[EXERCISE PASSAGE Boundary: Start]

Hoof trimmers can be trained to trim these animals effectively — by basically reversing what they were taught to do. However, we also know that the anatomical changes that result in this condition are permanent and unrepairable.

We can trim to keep the cow free of lameness and in the herd, but we cannot fix the corkscrew. The pedal bones are irreversibly changed, developing bony exostoses (bumps) and becoming narrower and more twisted.

The bony changes are painful, so you may see heifers cross their rear feet when standing idle to unload the medial claws. They may also shift weight forward, leading to noticeable separation of the medial and lateral claws of the front feet as the animal stands.

A perfect storm of factors

In 2017, Karl Burgi and Travis Busman from the Dairyland Hoofcare Institute and Roger Olson from Zinpro Corporation helped us identify herds with expected high and low prevalence of corkscrew claw syndrome. We visited 43 herds and scored the rear medial claws of heifers and mature cows for the lesion.

We found an overall prevalence across herds of 16 percent in heifers and 33 percent in mature cows. Data from breeding, pregnant, and prefresh heifers showed that prevalence rose with age, from 13 percent to 18 percent to 23 percent between these groups. With nearly one quarter of prefresh heifers affected in these herds, we clearly have a problem!

[EXERCISE PASSAGE Boundary: End]
[DATASET EXCERPT Boundary: Start]

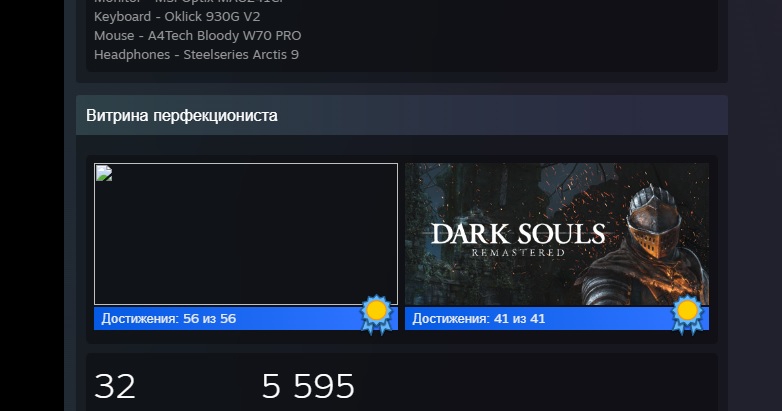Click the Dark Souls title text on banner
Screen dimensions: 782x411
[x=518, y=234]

[DATASET EXCERPT Boundary: End]

> **TASKS TO COMPLETE**:
1. Answer these questions from the corkscrew claw text:
(a) How many herds were visited?
(b) What overall prevalence was found in mature cows?
(c) What do the pedal bones develop as they change?
2. Reproduce the corkscrew claw text from "The bony changes" to "the animal stands.".
3. State whether each statement agrees with the corkscrew claw text:
(a) Heifers may cross their rear feet when standing idle.
(b) Among breeding, pregnant, and prefresh heifers, prevalence fell with age.
(c) Trimming can fix the corkscrew.

> **ANSWERS FOR EACH ITEM**:
1.
(a) 43 herds
(b) 33 percent
(c) Bony exostoses (bumps)

2.
The bony changes are painful, so you may see heifers cross their rear feet when standing idle to unload the medial claws. They may also shift weight forward, leading to noticeable separation of the medial and lateral claws of the front feet as the animal stands.

3.
(a) Yes: "you may see heifers cross their rear feet when standing idle to unload the medial claws"
(b) No: "prevalence rose with age, from 13 percent to 18 percent to 23 percent between these groups"
(c) No: "we cannot fix the corkscrew"